- [Work item]: Wherever a line of the listing holds the string "height", copy that line.

- [Task inputs]:

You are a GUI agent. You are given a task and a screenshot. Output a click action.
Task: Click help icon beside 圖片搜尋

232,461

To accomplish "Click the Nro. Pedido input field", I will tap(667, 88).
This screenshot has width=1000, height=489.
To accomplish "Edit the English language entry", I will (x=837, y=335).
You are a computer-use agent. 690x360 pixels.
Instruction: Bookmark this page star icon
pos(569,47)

--

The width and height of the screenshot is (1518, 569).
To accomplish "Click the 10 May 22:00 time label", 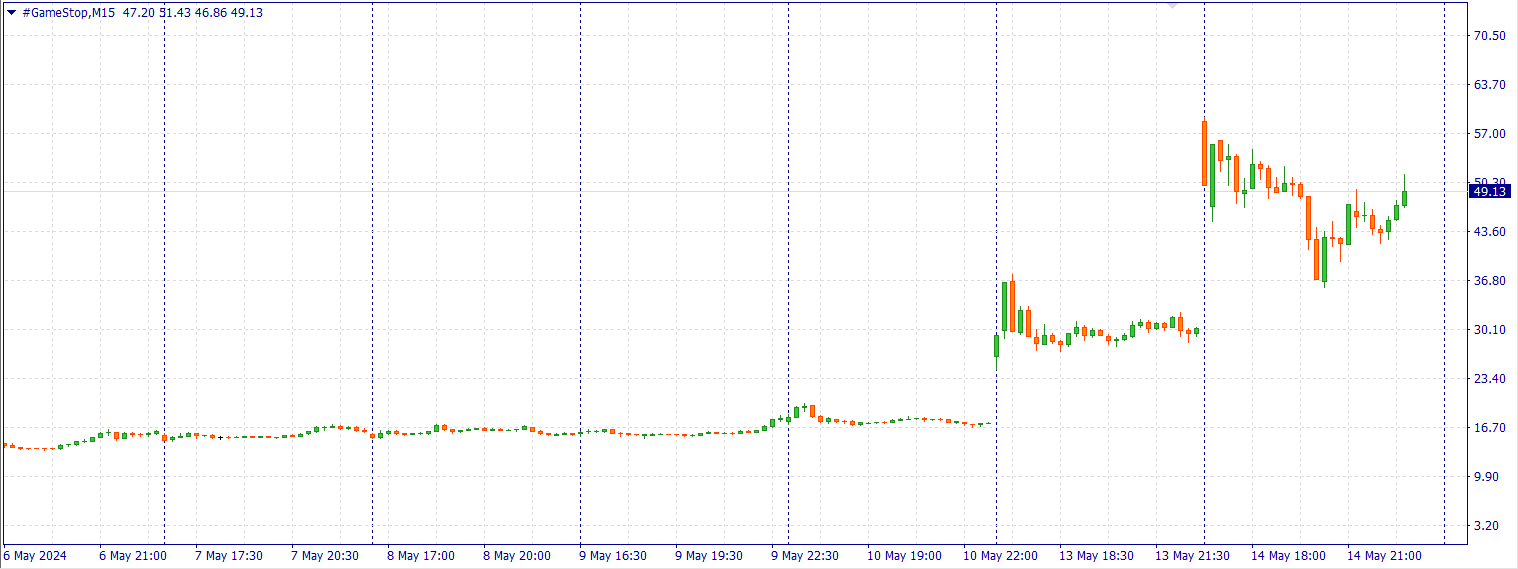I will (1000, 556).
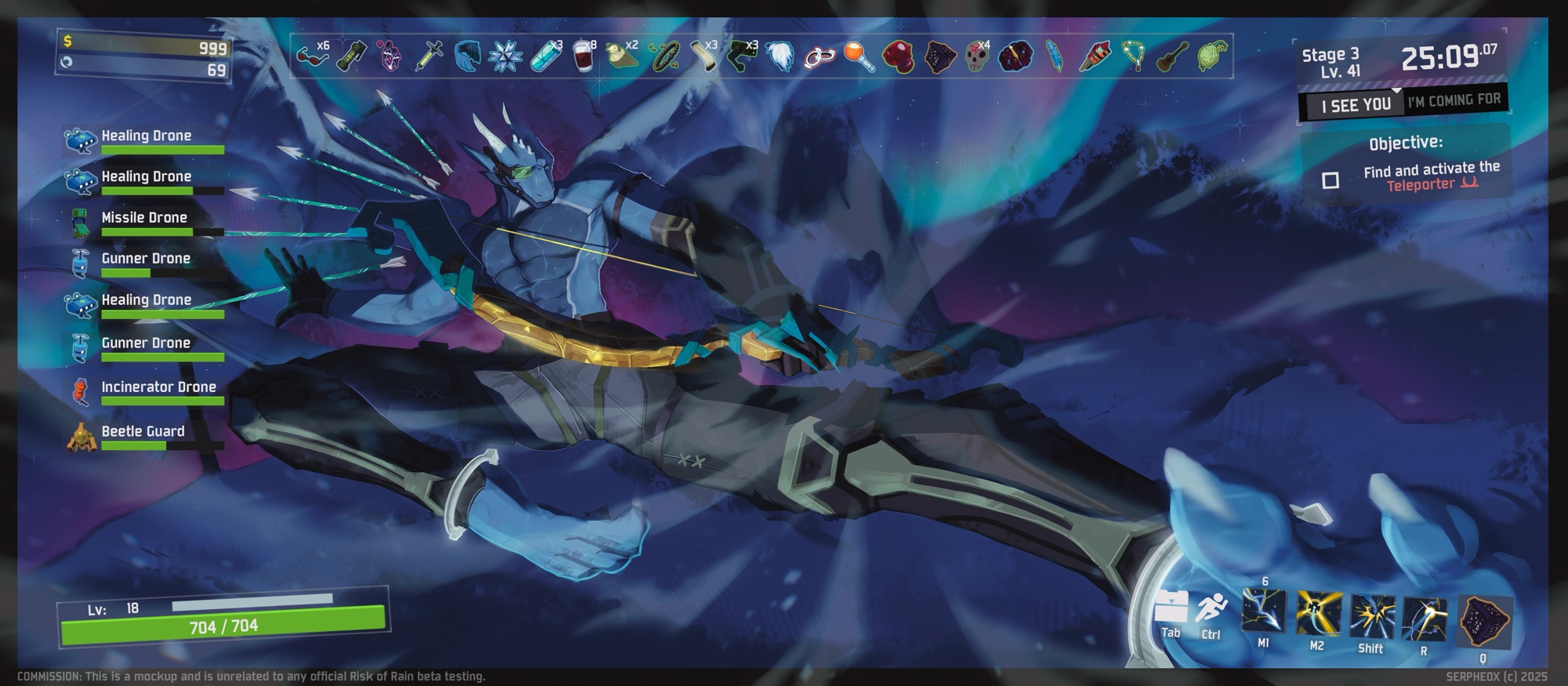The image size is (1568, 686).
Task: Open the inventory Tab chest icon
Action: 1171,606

* * *

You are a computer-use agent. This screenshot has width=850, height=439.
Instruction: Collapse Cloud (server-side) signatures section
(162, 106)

- [Exercise solution]:
This screenshot has width=1000, height=489.
The width and height of the screenshot is (1518, 569).
You are a computer-use agent. This screenshot has width=850, height=439.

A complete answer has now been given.